In some cases, volunteers may be called upon to offer treatments that they are not qualified to provide in their home country. Patients, whose knowledge regarding the foreign care providers is already impeded by language barriers, may not realize that the student volunteers are not yet full-fledged physicians. Juli Buchwald, Co-Lead of the Medical Brigades division of Pitt’s Global Brigades chapter, noted this outlook in the patients she served during a trip to Honduras.
“What struck me the first time I went,” Buchwald says, “is you’re doing this triage with [a patient] and they look at you as if you’re a doctor. But here [in the U.S.], if you have a student taking blood pressure, people are like, ‘What are you doing? Are you qualified?’” When asked to perform procedures outside the scope of their training, students may debate whether it is more ethical to offer less expert care or to deny service entirely.

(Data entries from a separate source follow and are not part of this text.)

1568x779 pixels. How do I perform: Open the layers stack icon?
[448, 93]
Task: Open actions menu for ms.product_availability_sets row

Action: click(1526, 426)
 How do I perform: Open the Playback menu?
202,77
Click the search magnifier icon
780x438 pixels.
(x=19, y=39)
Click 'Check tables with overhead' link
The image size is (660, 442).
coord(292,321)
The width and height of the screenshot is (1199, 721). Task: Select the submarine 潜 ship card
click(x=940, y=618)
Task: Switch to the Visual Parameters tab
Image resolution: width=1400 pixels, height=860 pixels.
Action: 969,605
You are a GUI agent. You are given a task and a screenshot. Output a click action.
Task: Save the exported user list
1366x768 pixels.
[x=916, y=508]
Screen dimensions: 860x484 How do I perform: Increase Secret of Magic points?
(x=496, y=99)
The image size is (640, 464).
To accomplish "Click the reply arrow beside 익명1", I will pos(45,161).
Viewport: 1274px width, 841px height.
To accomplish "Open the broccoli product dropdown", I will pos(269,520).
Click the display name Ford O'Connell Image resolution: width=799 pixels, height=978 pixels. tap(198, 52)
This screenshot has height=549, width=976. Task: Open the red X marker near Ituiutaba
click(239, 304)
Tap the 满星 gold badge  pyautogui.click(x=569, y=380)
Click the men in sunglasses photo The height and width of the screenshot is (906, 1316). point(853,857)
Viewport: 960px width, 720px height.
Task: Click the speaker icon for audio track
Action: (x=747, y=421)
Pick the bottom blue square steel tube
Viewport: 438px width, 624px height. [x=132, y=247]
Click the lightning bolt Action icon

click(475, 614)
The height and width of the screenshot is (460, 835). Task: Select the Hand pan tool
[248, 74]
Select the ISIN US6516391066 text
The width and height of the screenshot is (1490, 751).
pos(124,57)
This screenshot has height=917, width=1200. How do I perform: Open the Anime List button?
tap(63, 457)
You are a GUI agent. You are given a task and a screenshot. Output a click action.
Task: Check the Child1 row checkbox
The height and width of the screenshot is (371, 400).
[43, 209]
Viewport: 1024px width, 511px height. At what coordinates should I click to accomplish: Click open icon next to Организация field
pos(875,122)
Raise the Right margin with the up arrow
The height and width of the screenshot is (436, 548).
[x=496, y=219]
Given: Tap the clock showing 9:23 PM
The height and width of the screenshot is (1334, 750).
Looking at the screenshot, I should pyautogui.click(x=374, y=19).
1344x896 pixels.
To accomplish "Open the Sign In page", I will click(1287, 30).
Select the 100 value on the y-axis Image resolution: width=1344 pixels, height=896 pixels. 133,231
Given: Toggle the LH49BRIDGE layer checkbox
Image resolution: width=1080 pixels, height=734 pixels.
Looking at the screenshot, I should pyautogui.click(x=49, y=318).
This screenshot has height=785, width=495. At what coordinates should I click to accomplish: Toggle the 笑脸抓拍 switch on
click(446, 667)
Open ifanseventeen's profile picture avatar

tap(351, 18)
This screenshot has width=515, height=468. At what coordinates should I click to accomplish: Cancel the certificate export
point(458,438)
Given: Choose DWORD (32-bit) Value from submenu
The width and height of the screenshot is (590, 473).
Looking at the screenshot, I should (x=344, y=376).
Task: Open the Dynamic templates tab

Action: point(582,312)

“Well-intentioned volunteers may be overcome by a moral imperative to help,” writes Wallace. She cautions, however, against viewing lower quality medical care as acceptable in the setting of a developing country, when such treatment would not be tolerated in more affluent regions of the world. The idea that some care is better than none at all, Wallace argues, “can legitimize a value system in which the lives of some people are considered more important than the lives of others and create a double standard for medical care.” Good intentions are not enough, particularly when the patient’s well-being is at stake. It is better to give no care at all than provide sub-par care that can endanger.
Perhaps the most uncomfortable aspect of medical volunteerism is the ethnocentric undertone of the brigade philosophy. As pointed out by Lasker, some critics view short-term medical brigades as “a new form of colonialism, in which the wealthier continue to extract benefits (e.g. satisfying experiences, career building credentials) from the poor, all the while believing that it is in the best interests of the latter and a demonstration of the humanitarianism of the former.” In its online global health course, titled “Ethics, Quality, and Equality,” Unite for Sight derides medical brigades as self-serving, “short-term overseas work in poor countries by clinical people from rich countries.”
With this perspective in mind, the question arises: Who really benefits from medical brigades—the community receiving temporary medical care or the visiting “voluntourists”?
Certainly, in low-income areas where lack of infrastructure hinders access to even basic health care, the services provided by visiting medical brigades are much-needed and of great help, given that the aid supplied and the method of delivery is tailored to the needs of the specific community. Ultimately, those considering medical brigades should participate responsibly, taking care to be culturally sensitive and avoid imbalanced power dynamics between patients and medical volunteers.
As a starting point, one should research the missions and operating models of various brigade programs to find organizations that empower underserved communities rather than imposing damaging or insufficient services. “Something that we urge our brigaders to think about,” says Julia Zheng, Co-Lead of Pitt Medical Brigades, “[is] if they’re OK with the structure [of the medical brigades].”
Every approach to health care has its drawbacks, and international volunteer programs are no exception. Until all communities worldwide have permanent, reliable access to health care, medical volunteer programs will continue to fly around the world in service to the underserved. For now, you can still go to that clinic in Ecuador. You can still feel accomplished when you take blood pressure readings like a professional. You can still look with pride at the bottles of prescriptions that you fill. But when you leave, don’t be ashamed to ask yourself: What happens now?